Boediono menjelaskan, keputusan pengakhiran forum CGI tahun 2007 ini bukan merupakan keputusan yang diambil secara tergesa-gesa, tetapi sudah disiapkan sejak beberapa tahun lalu. “Dalam pertemuan CGI tahun lalu (2006), kita sudah memberi sinyal bahwa bentuk atau forum seperti ini sudah tidak cocok lagi sehingga harus diakhiri. Kita akan memberi penjelasan kepada para anggota forum-forum tertentu.

 

Jadi tidak ada masalah,” katanya.
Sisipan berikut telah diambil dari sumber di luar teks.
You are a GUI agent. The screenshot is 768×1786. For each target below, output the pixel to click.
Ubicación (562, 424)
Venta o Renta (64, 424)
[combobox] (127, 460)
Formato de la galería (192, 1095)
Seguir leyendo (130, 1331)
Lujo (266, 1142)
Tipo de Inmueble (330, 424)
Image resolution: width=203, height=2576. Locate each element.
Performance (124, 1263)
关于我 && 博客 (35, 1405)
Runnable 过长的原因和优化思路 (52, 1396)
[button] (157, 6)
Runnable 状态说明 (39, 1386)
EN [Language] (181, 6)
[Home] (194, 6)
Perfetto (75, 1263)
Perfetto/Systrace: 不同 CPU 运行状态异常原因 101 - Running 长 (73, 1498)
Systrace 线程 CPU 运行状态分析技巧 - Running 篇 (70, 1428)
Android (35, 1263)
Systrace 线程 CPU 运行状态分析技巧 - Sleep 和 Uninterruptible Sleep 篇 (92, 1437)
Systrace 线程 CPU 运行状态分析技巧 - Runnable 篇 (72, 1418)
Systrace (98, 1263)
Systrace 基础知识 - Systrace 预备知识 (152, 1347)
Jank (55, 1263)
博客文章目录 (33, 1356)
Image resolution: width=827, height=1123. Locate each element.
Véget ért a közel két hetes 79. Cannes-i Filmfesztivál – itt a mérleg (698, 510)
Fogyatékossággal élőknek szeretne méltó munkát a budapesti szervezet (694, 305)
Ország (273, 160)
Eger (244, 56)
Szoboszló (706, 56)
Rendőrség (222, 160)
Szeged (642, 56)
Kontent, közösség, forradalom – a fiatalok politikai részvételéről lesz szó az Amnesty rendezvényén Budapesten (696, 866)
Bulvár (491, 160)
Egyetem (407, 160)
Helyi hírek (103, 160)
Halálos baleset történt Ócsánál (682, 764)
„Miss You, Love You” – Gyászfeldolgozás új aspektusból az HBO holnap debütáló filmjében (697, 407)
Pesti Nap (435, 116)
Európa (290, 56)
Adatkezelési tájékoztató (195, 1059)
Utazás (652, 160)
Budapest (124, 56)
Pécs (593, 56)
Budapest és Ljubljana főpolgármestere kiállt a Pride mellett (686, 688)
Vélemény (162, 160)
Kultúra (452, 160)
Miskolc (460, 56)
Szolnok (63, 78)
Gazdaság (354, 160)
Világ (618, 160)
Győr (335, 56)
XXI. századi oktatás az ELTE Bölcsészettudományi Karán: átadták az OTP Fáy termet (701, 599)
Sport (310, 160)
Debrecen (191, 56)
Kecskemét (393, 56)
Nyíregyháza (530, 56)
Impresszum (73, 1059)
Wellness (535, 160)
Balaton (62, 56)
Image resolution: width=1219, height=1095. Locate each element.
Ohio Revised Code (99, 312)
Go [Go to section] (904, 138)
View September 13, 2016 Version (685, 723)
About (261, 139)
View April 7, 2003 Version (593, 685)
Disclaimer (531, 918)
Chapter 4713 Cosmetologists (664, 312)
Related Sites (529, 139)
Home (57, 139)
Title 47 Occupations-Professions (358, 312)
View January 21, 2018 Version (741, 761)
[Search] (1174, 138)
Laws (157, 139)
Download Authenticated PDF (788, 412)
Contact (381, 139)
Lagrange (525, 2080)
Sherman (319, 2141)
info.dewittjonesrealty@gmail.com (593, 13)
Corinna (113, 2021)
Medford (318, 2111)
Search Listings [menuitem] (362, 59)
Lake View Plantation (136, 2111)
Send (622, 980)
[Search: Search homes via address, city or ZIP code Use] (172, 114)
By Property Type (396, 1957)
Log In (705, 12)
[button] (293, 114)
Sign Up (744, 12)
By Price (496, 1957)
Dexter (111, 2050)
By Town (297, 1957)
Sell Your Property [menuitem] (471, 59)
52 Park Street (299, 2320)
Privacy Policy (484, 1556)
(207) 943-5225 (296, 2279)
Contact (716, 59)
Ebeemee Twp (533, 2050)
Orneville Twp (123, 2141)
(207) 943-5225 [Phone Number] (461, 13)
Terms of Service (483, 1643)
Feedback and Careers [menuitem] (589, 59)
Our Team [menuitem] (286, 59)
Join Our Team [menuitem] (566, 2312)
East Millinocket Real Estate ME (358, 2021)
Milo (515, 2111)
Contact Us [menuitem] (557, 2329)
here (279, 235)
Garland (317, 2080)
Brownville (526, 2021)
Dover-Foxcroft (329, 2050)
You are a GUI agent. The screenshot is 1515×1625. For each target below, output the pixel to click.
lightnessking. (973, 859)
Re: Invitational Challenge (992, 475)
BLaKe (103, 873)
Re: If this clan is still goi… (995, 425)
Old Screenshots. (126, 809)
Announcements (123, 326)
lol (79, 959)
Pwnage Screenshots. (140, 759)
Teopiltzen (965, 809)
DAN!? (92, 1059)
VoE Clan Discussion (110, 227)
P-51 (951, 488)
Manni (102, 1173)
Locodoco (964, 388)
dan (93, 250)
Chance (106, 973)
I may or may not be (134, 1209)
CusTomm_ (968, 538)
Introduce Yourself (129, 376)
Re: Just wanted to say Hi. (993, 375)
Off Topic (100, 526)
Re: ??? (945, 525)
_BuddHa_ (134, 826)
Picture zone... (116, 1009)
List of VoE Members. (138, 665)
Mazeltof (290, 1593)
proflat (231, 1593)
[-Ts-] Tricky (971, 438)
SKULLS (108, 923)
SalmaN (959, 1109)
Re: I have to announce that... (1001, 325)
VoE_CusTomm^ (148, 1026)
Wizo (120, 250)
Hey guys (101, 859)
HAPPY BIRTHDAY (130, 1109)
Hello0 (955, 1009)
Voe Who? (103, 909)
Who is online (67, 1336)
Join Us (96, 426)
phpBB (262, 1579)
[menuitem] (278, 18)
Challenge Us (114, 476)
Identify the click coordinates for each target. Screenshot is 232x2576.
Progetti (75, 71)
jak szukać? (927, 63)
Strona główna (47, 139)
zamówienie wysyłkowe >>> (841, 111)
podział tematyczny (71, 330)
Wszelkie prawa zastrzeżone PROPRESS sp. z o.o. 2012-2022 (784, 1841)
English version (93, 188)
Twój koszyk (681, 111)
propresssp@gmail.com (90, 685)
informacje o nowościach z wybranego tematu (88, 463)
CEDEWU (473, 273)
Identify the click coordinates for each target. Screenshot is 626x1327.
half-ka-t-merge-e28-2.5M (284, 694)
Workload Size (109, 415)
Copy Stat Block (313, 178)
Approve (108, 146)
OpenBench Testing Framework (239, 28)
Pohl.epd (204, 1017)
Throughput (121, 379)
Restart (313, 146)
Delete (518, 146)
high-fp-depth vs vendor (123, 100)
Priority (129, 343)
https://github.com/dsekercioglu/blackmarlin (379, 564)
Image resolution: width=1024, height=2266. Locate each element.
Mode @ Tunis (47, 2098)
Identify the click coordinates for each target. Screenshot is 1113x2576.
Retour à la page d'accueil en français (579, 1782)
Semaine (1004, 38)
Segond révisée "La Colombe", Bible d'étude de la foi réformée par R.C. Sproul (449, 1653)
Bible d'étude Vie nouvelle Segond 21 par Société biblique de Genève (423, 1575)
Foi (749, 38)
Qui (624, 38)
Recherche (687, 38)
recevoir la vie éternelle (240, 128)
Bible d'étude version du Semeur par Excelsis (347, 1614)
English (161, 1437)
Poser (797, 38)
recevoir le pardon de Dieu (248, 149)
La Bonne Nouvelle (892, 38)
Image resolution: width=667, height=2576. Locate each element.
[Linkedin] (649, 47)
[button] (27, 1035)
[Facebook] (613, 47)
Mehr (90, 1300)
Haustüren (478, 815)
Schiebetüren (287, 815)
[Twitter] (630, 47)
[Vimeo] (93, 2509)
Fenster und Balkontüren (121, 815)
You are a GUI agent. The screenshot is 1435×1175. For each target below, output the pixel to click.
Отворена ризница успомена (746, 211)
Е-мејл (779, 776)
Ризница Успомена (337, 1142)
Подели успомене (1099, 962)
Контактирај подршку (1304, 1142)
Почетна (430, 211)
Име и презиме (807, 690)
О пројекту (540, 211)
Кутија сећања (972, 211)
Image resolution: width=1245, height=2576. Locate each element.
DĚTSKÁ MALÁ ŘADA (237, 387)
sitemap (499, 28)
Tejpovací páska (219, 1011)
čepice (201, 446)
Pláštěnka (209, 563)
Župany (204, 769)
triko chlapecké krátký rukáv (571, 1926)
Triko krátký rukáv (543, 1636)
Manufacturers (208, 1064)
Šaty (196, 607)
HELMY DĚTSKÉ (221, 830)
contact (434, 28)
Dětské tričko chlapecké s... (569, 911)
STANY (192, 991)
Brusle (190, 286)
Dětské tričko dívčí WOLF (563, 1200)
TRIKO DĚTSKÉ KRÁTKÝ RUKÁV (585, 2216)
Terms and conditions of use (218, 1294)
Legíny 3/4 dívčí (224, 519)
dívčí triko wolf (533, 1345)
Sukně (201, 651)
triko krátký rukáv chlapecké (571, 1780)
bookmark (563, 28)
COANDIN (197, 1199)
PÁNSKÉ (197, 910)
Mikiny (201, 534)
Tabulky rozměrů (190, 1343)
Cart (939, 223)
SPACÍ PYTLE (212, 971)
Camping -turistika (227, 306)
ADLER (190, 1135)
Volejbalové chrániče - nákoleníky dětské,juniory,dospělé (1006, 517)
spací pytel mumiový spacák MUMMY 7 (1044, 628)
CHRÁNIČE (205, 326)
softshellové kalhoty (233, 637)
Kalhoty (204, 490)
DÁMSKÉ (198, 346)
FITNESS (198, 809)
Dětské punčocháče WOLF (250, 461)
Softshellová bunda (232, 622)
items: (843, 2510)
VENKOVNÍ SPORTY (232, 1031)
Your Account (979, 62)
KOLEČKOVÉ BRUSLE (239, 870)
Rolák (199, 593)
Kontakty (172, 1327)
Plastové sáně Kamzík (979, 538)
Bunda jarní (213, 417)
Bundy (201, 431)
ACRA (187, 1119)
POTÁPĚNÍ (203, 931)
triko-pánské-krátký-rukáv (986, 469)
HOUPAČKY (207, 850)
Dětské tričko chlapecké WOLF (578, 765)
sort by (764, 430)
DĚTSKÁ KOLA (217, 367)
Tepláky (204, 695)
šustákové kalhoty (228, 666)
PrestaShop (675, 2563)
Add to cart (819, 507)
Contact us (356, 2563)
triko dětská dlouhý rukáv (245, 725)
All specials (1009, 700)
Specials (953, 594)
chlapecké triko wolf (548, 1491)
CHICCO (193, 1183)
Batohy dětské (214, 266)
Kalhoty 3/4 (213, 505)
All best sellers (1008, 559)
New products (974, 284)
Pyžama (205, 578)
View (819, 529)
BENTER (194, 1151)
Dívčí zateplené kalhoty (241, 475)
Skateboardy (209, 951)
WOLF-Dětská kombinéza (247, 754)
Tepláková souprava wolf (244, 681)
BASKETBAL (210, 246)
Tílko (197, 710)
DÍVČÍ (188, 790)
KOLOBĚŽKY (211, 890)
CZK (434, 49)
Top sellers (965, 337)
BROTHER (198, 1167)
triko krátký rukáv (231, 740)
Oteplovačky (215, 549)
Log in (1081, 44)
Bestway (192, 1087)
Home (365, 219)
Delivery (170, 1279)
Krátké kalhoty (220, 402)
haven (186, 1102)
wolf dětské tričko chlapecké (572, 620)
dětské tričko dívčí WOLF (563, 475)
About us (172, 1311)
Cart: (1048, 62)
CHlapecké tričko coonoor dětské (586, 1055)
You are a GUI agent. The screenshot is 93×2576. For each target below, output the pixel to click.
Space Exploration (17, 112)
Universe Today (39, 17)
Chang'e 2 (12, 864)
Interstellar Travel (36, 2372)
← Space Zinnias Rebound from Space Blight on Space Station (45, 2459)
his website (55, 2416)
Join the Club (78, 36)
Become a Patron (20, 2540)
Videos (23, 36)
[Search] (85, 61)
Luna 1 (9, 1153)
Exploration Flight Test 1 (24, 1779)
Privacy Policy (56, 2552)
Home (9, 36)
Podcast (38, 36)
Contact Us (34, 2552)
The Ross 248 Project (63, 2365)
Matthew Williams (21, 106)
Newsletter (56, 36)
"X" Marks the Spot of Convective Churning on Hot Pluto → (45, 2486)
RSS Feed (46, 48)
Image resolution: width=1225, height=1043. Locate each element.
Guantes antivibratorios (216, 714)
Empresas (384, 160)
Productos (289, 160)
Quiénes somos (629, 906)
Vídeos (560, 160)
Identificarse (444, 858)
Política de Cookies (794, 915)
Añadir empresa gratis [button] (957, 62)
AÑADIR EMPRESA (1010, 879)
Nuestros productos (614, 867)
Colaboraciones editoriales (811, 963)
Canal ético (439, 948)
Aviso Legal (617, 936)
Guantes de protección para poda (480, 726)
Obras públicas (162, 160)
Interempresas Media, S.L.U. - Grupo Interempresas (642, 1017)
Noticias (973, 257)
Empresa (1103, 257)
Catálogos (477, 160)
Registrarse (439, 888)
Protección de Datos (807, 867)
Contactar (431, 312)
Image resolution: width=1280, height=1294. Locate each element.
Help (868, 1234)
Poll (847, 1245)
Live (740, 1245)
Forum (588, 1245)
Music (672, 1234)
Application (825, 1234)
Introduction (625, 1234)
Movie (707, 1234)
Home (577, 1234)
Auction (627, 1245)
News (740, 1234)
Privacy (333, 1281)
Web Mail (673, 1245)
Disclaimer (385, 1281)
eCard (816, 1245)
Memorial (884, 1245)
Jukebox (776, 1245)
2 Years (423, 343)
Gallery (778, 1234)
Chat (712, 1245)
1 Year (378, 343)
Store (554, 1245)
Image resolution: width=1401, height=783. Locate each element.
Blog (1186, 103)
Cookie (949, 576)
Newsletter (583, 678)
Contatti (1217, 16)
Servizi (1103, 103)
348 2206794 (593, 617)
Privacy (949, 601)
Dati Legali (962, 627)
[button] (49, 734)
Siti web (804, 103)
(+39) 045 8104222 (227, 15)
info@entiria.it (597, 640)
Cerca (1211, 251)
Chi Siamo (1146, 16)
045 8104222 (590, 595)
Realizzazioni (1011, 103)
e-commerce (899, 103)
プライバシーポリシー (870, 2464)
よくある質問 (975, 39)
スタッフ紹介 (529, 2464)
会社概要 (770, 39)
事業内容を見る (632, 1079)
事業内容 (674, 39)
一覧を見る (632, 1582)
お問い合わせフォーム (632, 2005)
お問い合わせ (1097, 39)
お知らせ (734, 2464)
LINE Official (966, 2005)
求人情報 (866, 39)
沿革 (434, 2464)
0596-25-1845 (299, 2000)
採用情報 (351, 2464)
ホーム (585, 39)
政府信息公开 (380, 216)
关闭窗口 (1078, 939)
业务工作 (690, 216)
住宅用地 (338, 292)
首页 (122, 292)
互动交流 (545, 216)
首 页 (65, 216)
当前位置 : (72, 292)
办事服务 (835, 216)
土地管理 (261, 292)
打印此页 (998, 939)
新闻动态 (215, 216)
Menurut dia, setelah pengakhiran forum CGI, format hubungan RI dengan kreditor akan diarahkan kepada hubungan bilateral yang dinilai lebih efektif daripada harus melalui forum koordinasi kreditor di CGI.

Kepada para analis, Boediono meyakinkan bahwa pengakhiran forum CGI tidak akan memberikan dampak kepada perekonomian Indonesia karena pengelolaan yang baik dan hati-hati. “Tidak ada masalah, tidak akan ada dampak yang mengkhawatirkan karena kita kelola dengan baik,” katanya.

CGI merupakan konsorsium negara-negara dan lembaga-lembaga kreditor dan donor internasional untuk Indonesia yang dibentuk pada tahun 1992 sebagai pengganti konsorsium yang sama yaitu IGGI (Inter-Governmental Group on Indonesia) yang didirikan tahun 1967. CGI terdiri dari sekitar 30 kreditor bilateral dan multilateral diantaranya World Bank (WB), Asian Development Bank (ADB), International Monetary Fund (IMF), dan pemerintahan-negara industri seperti Jepang, Amerika Serikat, United Kingdom dan lain-lain.